安酿打算在老宅住几天,好好陪陪安爷爷和安乘他们再回k市。
林坷已经出院了,也开始跟anlou的负责人接触,商榷画展的细节,这件事安漠和安酿的决定一致,公事公办。
在老宅安酿陪着安爷爷早起打太极拳,吃完早餐后又画了会画,下午陪着安爷爷聊了会天安爷爷午睡后,她就窝在自己房间的小书房里看书,然后小朋友放学,她把带回来的礼物分给六个小孩后,跟安境暖,安境暄和安境晨在花园里玩捉迷藏,晚饭后陪着安爷爷散步消食,在楼下客厅跟哥哥嫂嫂们孩子们看了会电视,后来跟安乘下了几盘棋。
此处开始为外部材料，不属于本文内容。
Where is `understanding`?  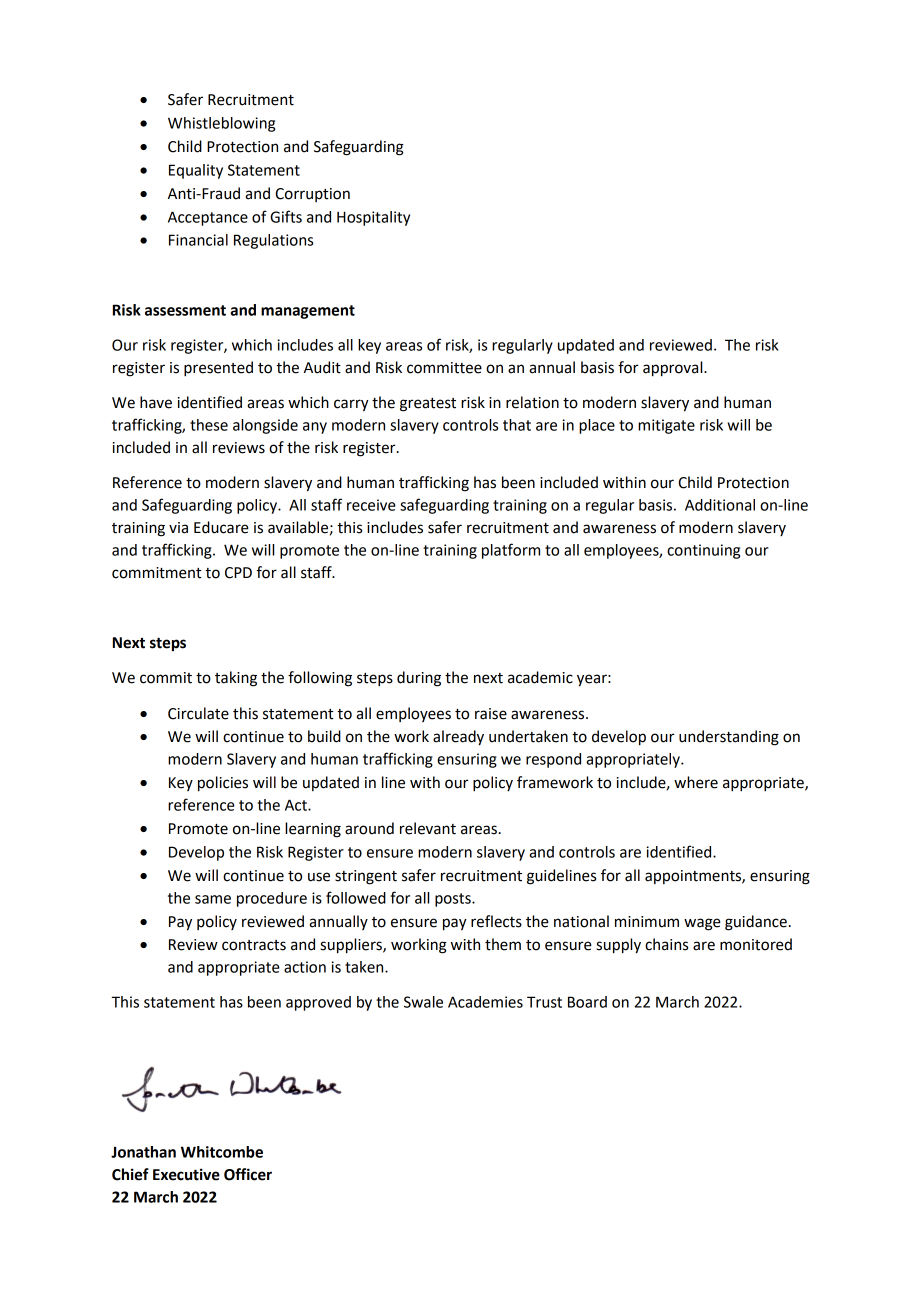 understanding is located at coordinates (729, 738).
夜里她躺在粉色柔软的床上,这一整天过的充实惬意,让她没有空隙去想陆知椹,现下呆在静谧的房间里,倒有点想了。
脑海里想的都是他昨天说的那几句话,想着想着又埋怨起他来,昨天还说着学着追人了,今天一点动静都没有,一点表现都没有。
他该不会是随便说说哄她的吧。
安酿烦躁的翻了翻身。
不可能,他性子做不出来敷衍的事。
那就是不知道怎么追?没找到方法?
这倒是很有可能。
虽然他很聪明,可在感情面前,完完全全就是榆木脑袋,估计现在也还没开窍。
也行吧,那就勉勉强强原谅他。
可是如果他一直学不会呢?
安酿翻来覆去,越想越不得劲。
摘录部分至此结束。